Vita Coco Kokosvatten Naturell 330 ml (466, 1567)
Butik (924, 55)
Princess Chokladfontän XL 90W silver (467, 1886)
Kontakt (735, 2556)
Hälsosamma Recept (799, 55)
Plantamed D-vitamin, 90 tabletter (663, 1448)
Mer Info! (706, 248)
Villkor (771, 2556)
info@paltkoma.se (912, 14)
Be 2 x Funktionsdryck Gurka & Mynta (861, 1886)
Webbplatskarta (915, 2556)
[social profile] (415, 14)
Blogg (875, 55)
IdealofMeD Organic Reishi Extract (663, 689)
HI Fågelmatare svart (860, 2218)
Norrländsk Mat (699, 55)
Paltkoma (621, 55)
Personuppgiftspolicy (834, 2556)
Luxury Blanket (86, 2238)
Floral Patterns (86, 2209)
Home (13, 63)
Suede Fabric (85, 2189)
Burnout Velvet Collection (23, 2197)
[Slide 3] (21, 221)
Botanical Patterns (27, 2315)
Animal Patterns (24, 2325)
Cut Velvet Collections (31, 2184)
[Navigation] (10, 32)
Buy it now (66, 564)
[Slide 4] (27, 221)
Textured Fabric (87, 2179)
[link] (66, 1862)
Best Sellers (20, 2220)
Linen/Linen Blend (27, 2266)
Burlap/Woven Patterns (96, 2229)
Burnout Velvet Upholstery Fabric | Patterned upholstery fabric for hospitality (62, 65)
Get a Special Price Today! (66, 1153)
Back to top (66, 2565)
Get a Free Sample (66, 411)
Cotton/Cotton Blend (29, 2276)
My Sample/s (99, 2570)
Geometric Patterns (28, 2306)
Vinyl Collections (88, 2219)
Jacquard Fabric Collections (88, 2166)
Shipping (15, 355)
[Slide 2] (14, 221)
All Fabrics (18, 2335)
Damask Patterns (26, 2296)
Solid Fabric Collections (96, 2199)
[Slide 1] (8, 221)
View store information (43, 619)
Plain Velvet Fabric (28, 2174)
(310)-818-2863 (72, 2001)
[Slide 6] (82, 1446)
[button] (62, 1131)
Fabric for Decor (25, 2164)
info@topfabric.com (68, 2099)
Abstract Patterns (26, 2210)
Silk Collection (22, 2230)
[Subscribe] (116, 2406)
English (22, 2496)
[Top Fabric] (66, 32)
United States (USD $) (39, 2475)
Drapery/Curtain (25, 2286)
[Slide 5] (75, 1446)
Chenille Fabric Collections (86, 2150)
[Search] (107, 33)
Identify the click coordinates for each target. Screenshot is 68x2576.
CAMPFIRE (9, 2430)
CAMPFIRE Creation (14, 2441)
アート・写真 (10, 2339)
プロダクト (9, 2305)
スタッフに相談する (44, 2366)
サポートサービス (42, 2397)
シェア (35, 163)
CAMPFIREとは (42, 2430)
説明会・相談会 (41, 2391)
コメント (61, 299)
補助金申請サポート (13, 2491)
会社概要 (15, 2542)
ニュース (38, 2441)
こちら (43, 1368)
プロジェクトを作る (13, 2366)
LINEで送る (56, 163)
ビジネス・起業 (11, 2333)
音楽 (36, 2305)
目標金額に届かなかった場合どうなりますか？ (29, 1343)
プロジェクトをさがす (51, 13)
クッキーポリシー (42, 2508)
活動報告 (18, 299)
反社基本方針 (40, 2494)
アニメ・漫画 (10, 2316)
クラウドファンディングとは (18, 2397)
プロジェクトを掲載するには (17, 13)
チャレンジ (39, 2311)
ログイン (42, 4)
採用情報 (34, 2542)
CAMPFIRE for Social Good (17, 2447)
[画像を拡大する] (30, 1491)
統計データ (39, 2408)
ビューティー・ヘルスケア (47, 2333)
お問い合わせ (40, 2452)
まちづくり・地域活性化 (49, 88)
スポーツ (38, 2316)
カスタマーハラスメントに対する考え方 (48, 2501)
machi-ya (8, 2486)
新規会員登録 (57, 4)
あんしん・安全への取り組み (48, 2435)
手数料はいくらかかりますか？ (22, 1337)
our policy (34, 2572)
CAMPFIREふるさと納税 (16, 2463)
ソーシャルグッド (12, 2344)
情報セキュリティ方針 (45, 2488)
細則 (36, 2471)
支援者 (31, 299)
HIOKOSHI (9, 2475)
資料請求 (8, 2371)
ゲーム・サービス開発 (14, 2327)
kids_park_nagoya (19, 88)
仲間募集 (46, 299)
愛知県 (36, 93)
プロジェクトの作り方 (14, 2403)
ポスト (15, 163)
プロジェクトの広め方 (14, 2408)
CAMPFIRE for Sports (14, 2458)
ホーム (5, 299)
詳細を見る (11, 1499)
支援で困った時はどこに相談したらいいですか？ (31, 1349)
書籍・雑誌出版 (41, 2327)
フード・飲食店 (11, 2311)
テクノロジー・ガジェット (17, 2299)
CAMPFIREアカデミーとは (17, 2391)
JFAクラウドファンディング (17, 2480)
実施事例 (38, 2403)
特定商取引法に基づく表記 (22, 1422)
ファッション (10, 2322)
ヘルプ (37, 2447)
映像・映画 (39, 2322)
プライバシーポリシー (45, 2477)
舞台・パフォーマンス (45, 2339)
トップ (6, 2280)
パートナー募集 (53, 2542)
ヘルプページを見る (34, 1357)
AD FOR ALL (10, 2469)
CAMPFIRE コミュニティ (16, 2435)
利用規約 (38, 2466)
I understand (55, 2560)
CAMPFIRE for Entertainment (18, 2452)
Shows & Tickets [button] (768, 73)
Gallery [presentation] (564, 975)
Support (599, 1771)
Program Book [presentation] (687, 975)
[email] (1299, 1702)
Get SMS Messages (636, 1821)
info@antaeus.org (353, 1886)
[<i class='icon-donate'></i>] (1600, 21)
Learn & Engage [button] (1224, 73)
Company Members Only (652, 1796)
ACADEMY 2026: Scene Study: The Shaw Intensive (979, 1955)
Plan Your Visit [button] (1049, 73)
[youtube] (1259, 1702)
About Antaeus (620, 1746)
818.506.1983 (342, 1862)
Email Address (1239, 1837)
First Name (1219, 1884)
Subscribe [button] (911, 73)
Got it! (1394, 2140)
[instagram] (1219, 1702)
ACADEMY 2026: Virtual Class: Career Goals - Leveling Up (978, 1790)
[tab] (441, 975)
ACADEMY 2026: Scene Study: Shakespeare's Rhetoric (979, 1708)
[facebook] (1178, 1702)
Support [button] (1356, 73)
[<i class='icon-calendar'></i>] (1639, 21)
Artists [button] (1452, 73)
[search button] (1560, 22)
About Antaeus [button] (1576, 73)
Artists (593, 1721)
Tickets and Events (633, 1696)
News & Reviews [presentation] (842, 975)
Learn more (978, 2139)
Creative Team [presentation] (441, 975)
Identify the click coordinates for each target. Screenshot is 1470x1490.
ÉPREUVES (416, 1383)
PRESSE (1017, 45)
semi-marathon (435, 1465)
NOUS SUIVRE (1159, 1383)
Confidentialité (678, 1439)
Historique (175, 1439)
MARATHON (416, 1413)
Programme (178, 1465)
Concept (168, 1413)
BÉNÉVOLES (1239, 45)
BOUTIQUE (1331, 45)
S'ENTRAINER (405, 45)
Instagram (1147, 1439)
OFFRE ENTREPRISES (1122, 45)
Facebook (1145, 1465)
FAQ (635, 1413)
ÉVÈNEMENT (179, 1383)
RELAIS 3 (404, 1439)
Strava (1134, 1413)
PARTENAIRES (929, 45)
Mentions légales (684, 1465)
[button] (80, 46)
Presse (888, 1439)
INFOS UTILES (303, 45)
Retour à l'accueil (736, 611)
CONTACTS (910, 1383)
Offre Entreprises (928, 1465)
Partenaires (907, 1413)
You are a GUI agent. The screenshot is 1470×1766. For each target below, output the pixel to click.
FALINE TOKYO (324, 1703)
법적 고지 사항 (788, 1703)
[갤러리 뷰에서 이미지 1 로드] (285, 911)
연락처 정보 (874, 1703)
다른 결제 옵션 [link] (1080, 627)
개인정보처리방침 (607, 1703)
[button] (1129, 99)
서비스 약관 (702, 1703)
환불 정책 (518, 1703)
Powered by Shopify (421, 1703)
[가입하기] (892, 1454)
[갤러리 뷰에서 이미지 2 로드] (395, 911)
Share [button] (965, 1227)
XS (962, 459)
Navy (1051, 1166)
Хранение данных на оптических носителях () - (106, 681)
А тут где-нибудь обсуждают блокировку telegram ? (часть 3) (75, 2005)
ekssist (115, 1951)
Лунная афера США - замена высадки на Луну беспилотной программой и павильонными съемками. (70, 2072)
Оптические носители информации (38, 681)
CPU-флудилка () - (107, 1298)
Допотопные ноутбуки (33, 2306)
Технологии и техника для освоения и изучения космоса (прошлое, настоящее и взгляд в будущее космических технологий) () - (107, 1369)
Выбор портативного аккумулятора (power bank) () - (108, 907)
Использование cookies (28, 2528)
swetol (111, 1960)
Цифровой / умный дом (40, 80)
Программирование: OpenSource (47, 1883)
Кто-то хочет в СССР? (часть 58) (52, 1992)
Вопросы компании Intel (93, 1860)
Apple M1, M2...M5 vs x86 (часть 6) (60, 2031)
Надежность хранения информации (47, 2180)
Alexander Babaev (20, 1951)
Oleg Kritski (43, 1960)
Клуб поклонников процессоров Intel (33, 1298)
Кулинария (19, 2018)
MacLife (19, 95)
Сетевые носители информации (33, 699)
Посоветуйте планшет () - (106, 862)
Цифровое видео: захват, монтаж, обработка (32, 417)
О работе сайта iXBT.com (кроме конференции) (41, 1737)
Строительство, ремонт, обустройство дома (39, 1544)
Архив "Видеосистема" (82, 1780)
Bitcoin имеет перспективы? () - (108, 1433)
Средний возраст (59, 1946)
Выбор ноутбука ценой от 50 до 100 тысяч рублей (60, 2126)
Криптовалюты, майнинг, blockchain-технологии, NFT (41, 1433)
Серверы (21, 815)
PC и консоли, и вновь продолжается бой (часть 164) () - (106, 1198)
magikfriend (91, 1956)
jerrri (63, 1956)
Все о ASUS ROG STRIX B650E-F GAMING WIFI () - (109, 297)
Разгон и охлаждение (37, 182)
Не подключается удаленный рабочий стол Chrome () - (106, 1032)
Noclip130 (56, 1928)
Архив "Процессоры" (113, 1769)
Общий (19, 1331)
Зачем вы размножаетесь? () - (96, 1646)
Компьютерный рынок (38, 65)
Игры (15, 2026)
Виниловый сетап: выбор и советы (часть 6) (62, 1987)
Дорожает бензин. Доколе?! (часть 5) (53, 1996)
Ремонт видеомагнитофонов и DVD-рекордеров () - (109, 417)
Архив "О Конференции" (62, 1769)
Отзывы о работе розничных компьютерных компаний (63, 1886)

----

_Exercise instructions_
Return all lines above that mention the word "Identify".

_Response for this exercise_
Identify the click coordinates for each target. Screenshot is 68x2576.
Identify the click coordinates for each target. Screenshot is 1470x1490.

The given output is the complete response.